Instrucciones
a) Según el texto de lectura, ¿qué día de la semana se reunía la Comisión Política del PRI?
b) Sustituye "martes" por "jueves" y reescribe el fragmento del texto de lectura que empieza con las palabras que contienen "Funcionaba un equipo" y termina con "o reunión especial.".
c) Retoma el texto de lectura sobre el trabajo junto a Jacobo en el PRI y continúalo a partir de su última oración.
### Texto de lectura ###
La Estructura había tomado otro rumbo por su presidente, Andrés quien se había Vanderhorst, convertido en balaguerista, como el más viejo al lado del caudillo. Ocupó varias posiciones en el gobierno de Joaquín Balaguer, y yo, junto a un gran grupo, abandonamos ese partido por no compartir los nuevos procederes y lineamientos que Andrés había impuesto.
Nos separamos del partido 26 dirigentes de los 38 que entonces formaban la Comisión Política. Por un año o más me olvidé del tema político, hasta que se produjo una llamada de Freddy Majluta para invitarme a conversar.
Acudí al llamado, y allí Freddy me propuso que me encargara de la comunicación del PRI y que fuera el vocero de Jacobo. Para ese momento, quien hacía esa labor —después de la renuncia de Pedro Caba (El Caballo)— era Héctor Guzmán, que no era ni es su área profesional. Nunca lo conversé con él, pero creo que recibió un alivio al quitarle ese peso de encima.
Funcionaba un equipo de extraordinarios profesionales. Las reuniones las celebrábamos en las oficinas privadas del proyecto, en la Núñez de Cáceres. Allí despachábamos Jacobo, Maritza Majluta y un servidor.
La Comisión Política del PRI se reunía todos los martes en la avenida Independencia, donde aún funciona dicho partido. Jacobo y yo despachábamos todos los días en la tarde, salvo que la agenda marcara algún acto, entrevista o reunión especial.
La gente decía que Jacobo era un dormilón, y no era así. Simplemente tenía un horario diferente al común. Se acostaba alrededor de las cinco de la mañana, por lo que se levantaba entre las 10:00 y las 11:00 a.m.
### Listado de ítems ###
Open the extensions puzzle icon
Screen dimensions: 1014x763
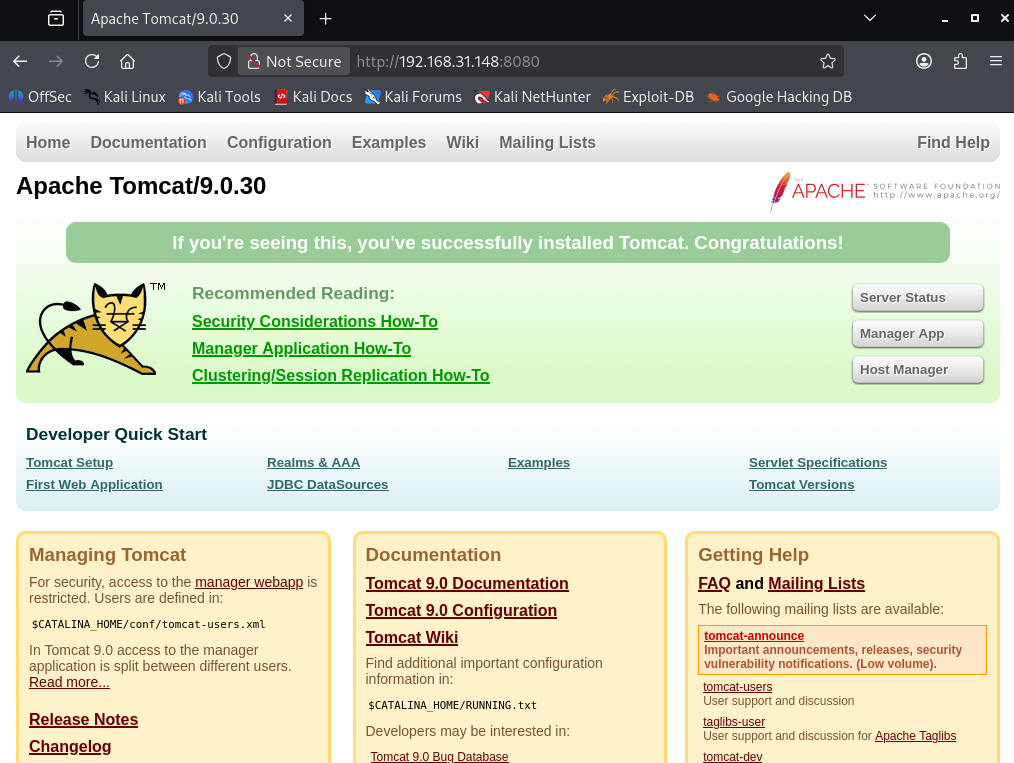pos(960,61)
###
### Listado de ítems ###
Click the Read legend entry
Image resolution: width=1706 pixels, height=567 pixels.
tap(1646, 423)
###
Respuestas
a) Los martes.

b)
Funcionaba un equipo de extraordinarios profesionales. Las reuniones las celebrábamos en las oficinas privadas del proyecto, en la Núñez de Cáceres. Allí despachábamos Jacobo, Maritza Majluta y un servidor.
La Comisión Política del PRI se reunía todos los jueves en la avenida Independencia, donde aún funciona dicho partido. Jacobo y yo despachábamos todos los días en la tarde, salvo que la agenda marcara algún acto, entrevista o reunión especial.

c)
Los martes nos veíamos siempre a las 5 p. m.; revisábamos la agenda del día y planeábamos lo que se haría, y entonces nos íbamos juntos —regularmente en mi vehículo— a la reunión de la comisión política.
Teníamos maneras de hablarnos entre la gente sin que nadie se diera cuenta. Así, cuando él quería terminar, me hacia una señal programada, y yo salía y volvía a entrar unos minutos después, con una noticia que hacía necesario marcharse.
Eran varios los detractores que yo tenía en el grupo, todos los que querían mi posición. A todos los identifiqué siempre, pero no les hacía caso. La envidia no se combate: se derrumba con el mejor trabajo.
Una señora, de esas jefas en el partido, un día me dijo hasta "barriga verde" y algunos epítetos más, solo porque mi equipo cometió un equívoco nombrando a uno de los suyos con un nombre parecido, pero no el real. “Me comió”, como se dice. Le pedí excusas y me marché, después de prometerle que haría la supervisión adecuada para que eso no se repitiera.
—"Pero si tú no sabes hacer el trabajo, renuncia. Sería más productivo".
—"Lo pensaré y lo consultaré" —fue mi respuesta.
Era martes, de modo se reuniría la Comisión Política. Jacobo ya me había dicho que la reunión sería corta, porque teníamos que visitar a una señora que estaba interna en un centro médico de la ciudad.
Terminada la reunión, nos dispusimos a salir, y en ese momento le dije:
—Campeón —era mi apodo para él, en privado—, fulana me “rellenó” esta mañana y dijo que yo debía renunciar por incapaz. No le respondí, pero te lo informo para que lo sepas.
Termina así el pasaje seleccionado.